Exige-se, mais do que nunca, que a visão dos executivos camarários não seja turva e a sua ambição possa vir a fazer a diferença na vida quotidiana das pessoas.

Espera-se, mais do que nunca, confiança no âmbito das deliberações levadas a efeito pelos executivos camarários, pois sabemos que, infelizmente, nem sempre são essas deliberações convenientemente apreciadas e devidamente fiscalizadas à posteriori pelas assembleias municipais, quer por desconhecimento da amplitude das matérias em causa, quer por conveniência político partidária ou por mero desinteresse colectivo acerca das matérias em apreço, sendo o caminho mais fácil o de avalizar o que já foi deliberado em sede de reunião de Câmara.

É do conhecimento público que muitas Autarquias Locais, quer por fraca ou nula capacidade de gestão dos recursos humanos disponíveis, quer por falta de planeamento estratégico no que concerne à sua dinâmica interna face à descentralização, quer por outro tipo de motivações, têm vindo a optar pela celebração massiva de protocolos de colaboração com diversas Associações, bem como contratos interadministrativos com Juntas e Uniões de Freguesias. Através destes procedimentos as Autarquias cedem o exercício das suas mais recentes competências, decorrentes do processo inerente à recente descentralização em curso, a terceiros, por determinado período de tempo e sob determinadas condições, ora acordadas entre as partes envolvidas.

Poderiamos antever esta solução como uma mais valia sem precedentes para as referidas Associações, Juntas ou Uniões de Freguesias, afinal tal caminho poderia desembocar numa revitalização dessas entidades, podendo vir a imprimir-lhes dinâmica e vir a dotá-las de um propósito que, em muitas delas, já só estava elencado nos respectivos estatutos ou regimes jurídicos.
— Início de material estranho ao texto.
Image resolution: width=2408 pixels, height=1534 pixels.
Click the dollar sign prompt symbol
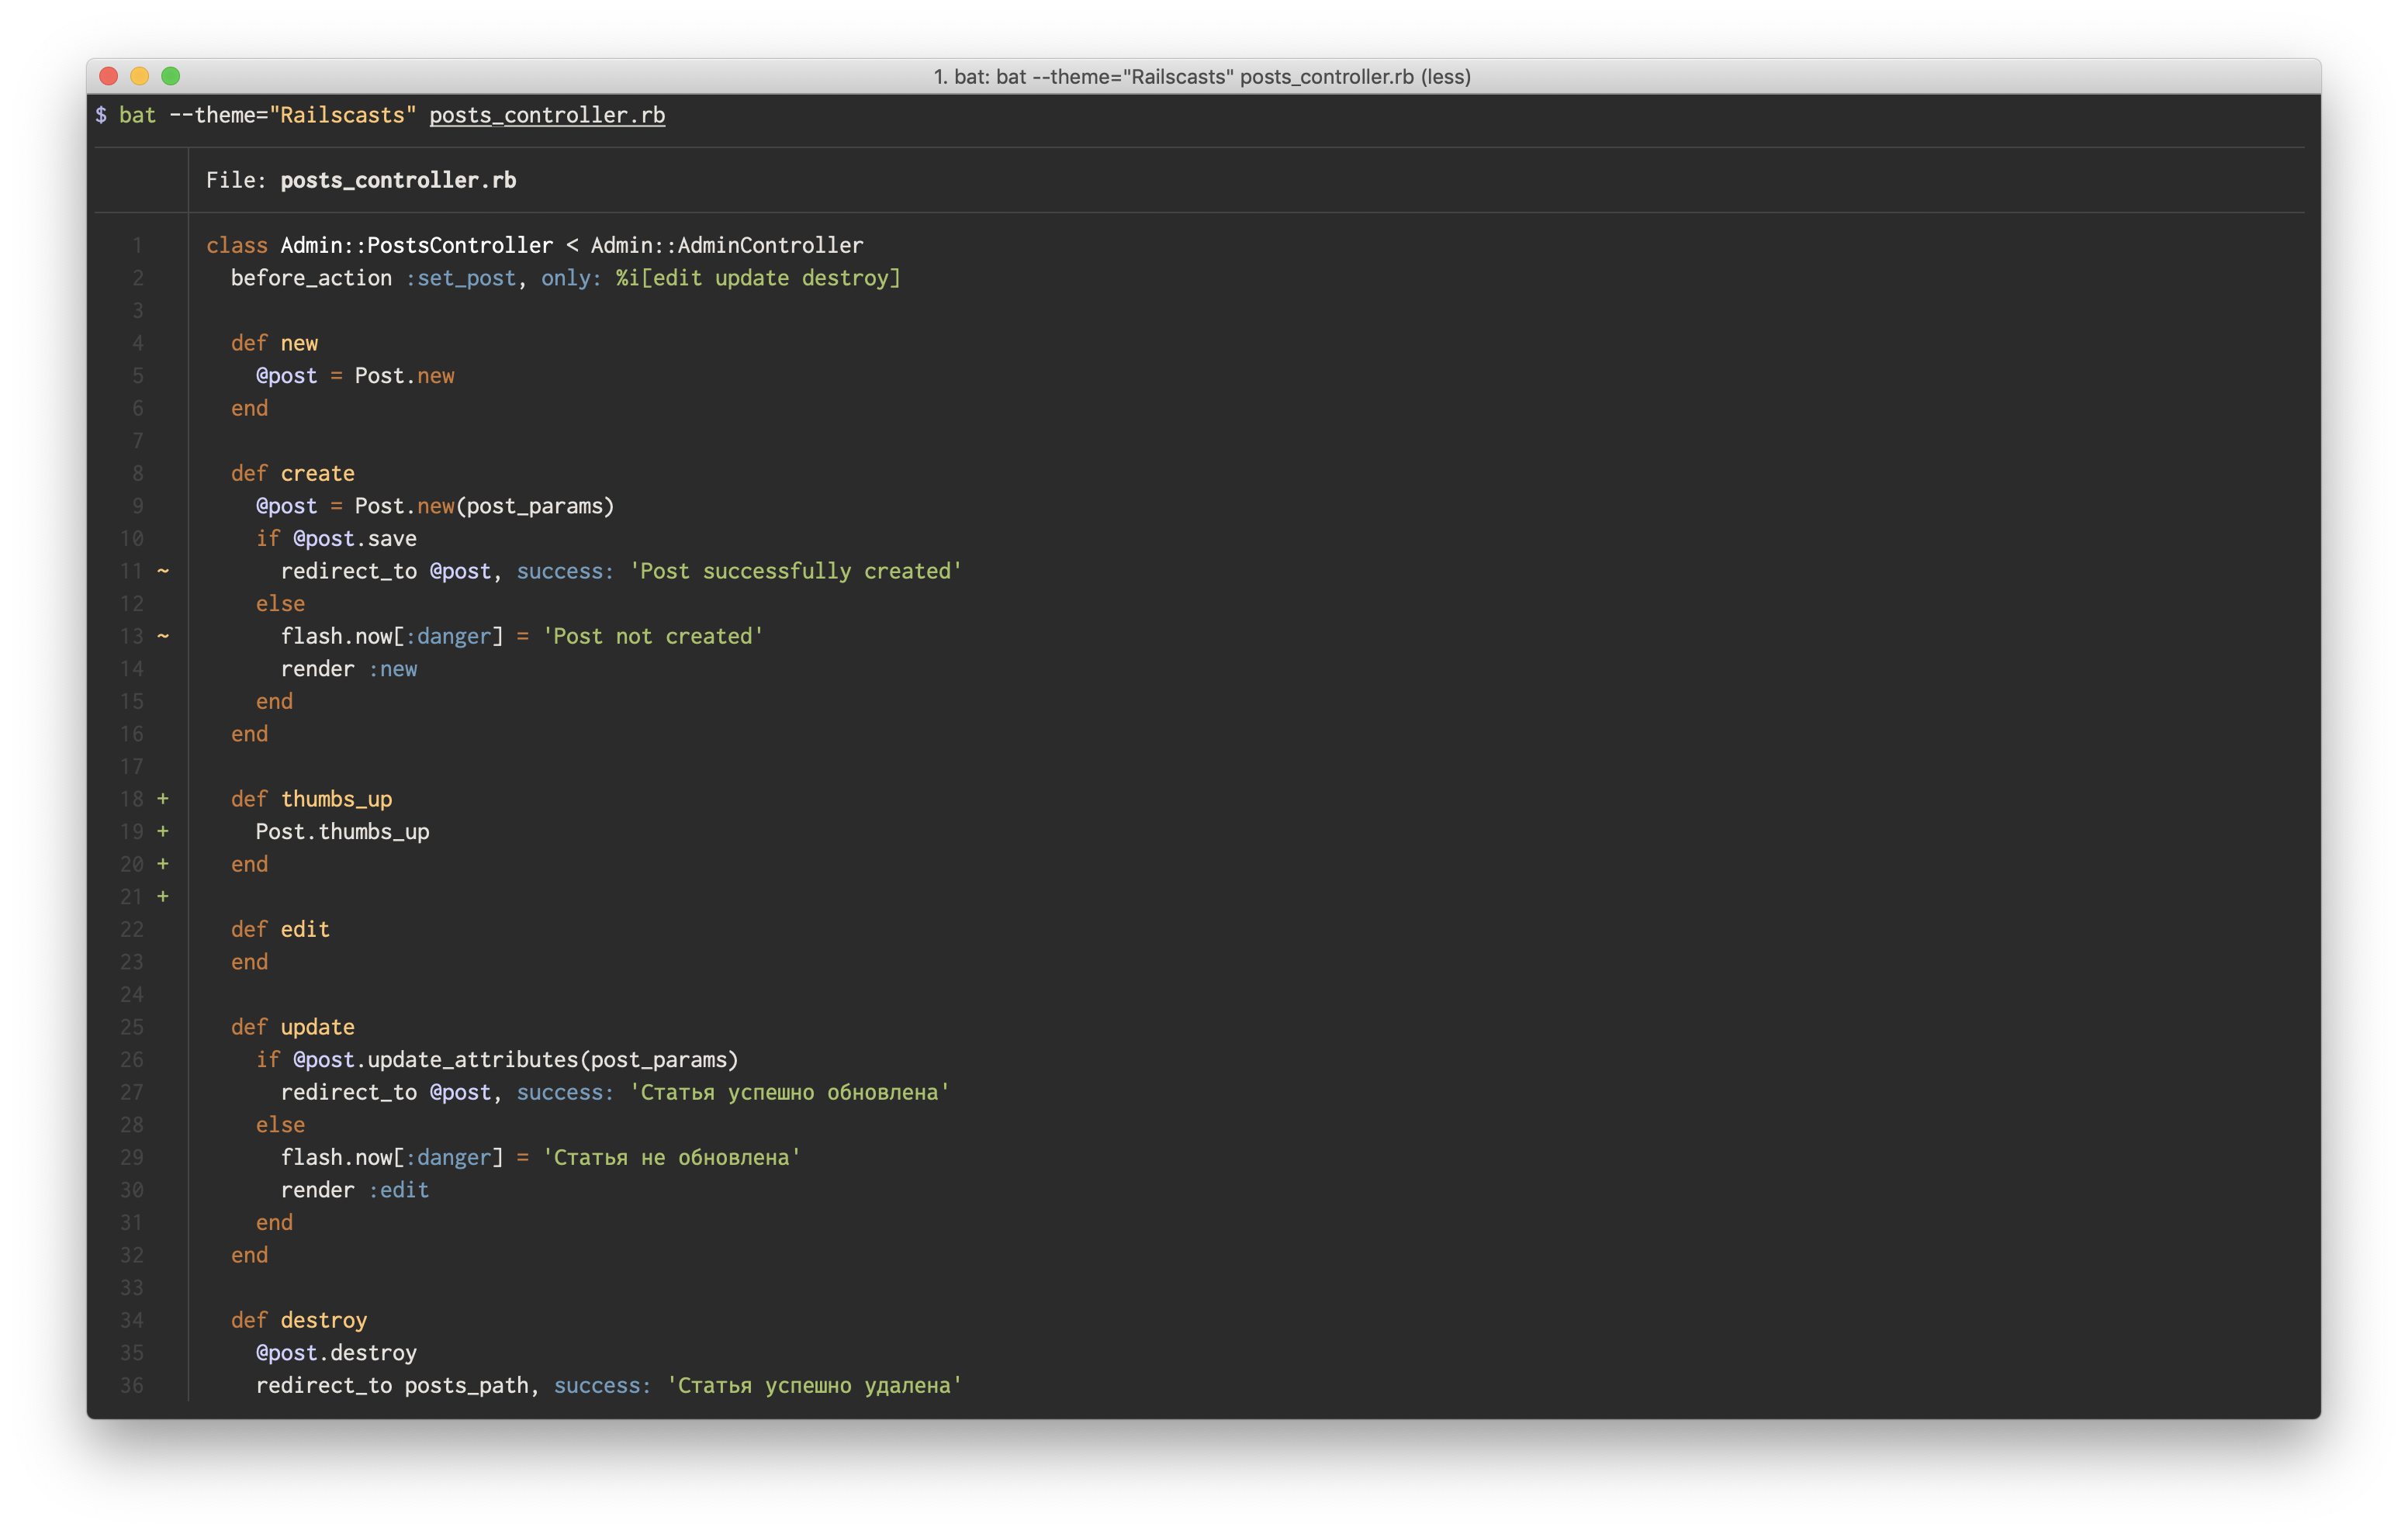[100, 115]
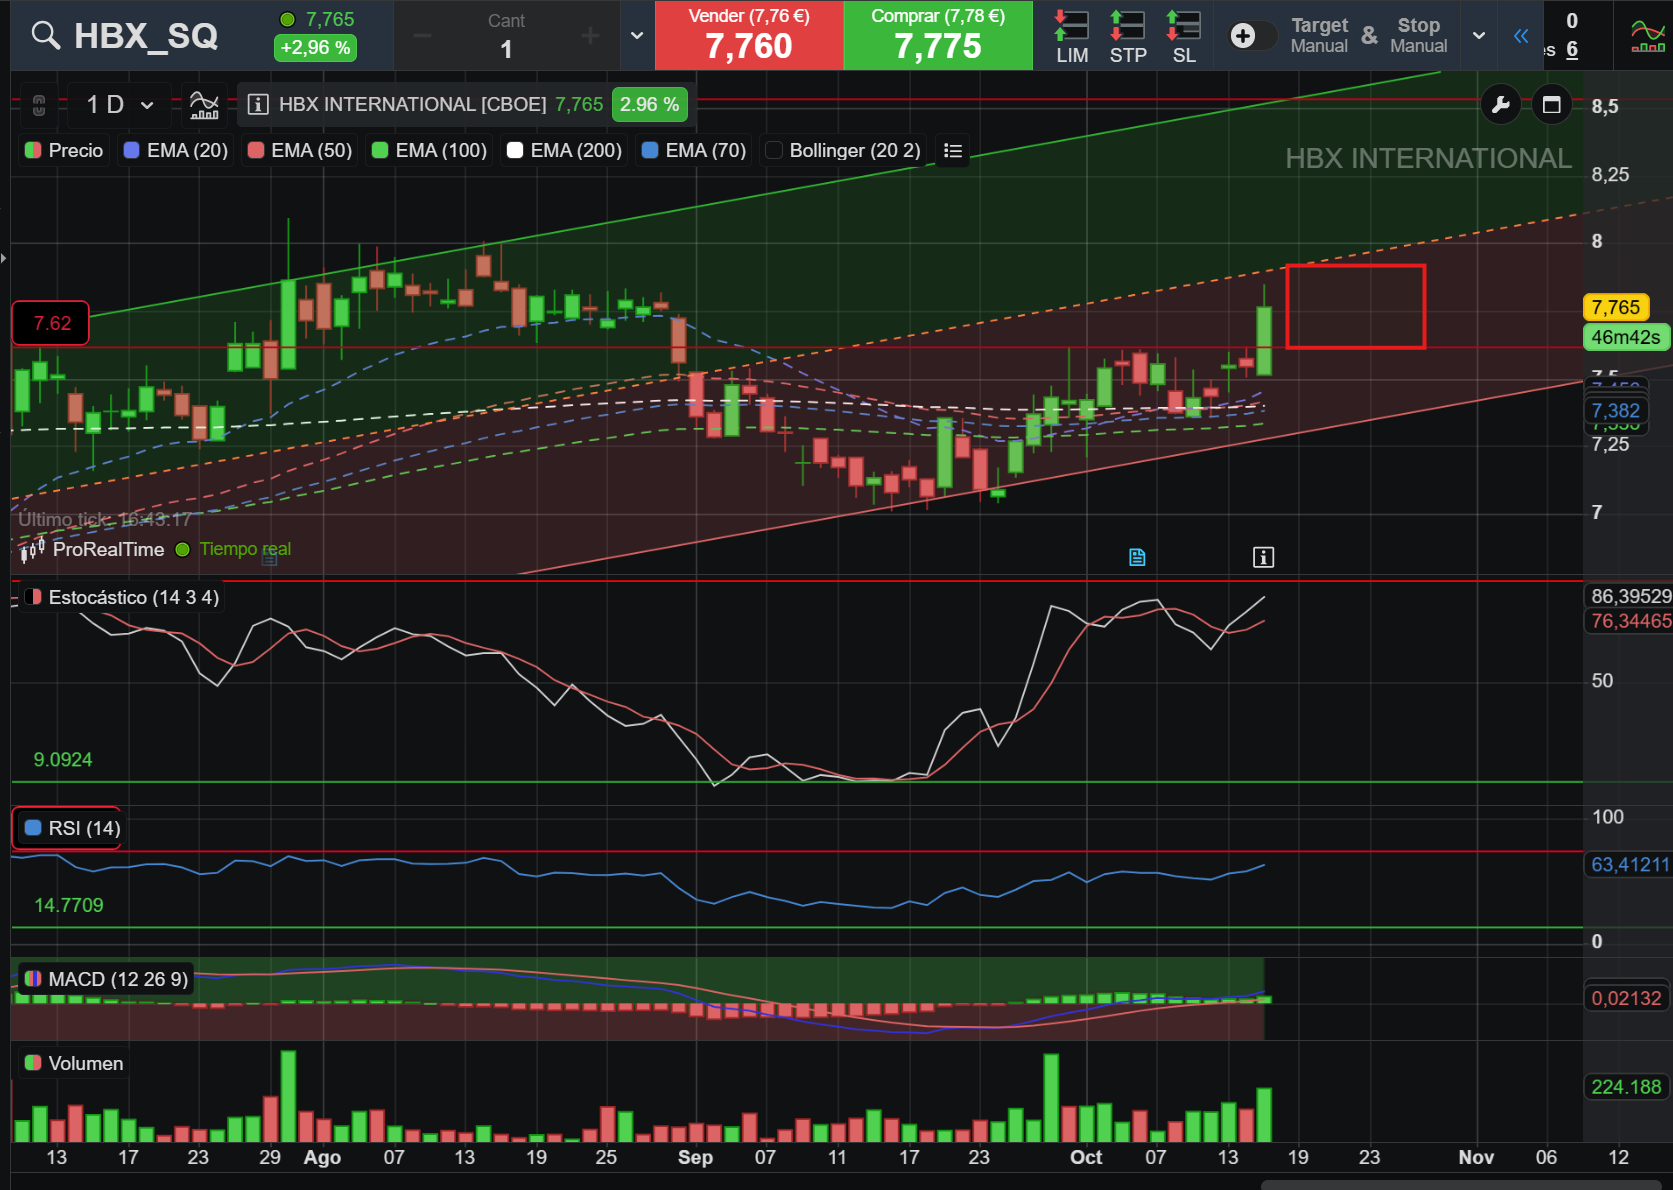The height and width of the screenshot is (1190, 1673).
Task: Open the RSI (14) indicator label
Action: pos(72,828)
Poderíamos ainda perspectivar que as Autarquias Locais poderiam, através destes mecanismos, estar a contribuir para um adequado funcionamento da rede concelhia que têm ao seu dispor ou que se encontrariam a estreitar laços e a actuar em prol do desenvolvimento concelhio, envolvendo todos para todos bem servir.

Mas será essa a melhor leitura a ser feita?

Haverá certamente Municípios com Juntas, Uniões de Freguesia e Associações com recursos capazes de cumprir os referidos acordos e contratos interadministrativos, assegurando assim o conveniente exercício das competências que advêm do processo inerente à descentralização, mas haverá certamente muitos outros Municípios, neste Portugal de incomensuráveis assimetrias, que não possuirão Juntas, Uniões de Freguesias e Associações com essas capacidades e cuja intervenção, no âmbito do exercício dessas competências, poderá sair gorada, por maior que seja a vontade de que tudo corra pelo melhor e por maior que seja a boa vontade e o envolvimento das pessoas que delas fazem parte.

Os contratos interadministrativos, mas sobretudo os acordos de cooperação, vulgarizaram-se ao ponto de se tornarem o penso rápido da descentralização. Resta saber se conseguirão salvar a concretização da dita descentralização ou se irão sufocá-la, perpetuando a existência de uma ferida sem cicatrização à vista, sendo que o insucesso desses pensos rápidos ditará, inevitavelmente, o prejuízo ultimo do cidadão no acesso a muitos dos serviços até agora assegurados, noutras circunstâncias, pelo Estado.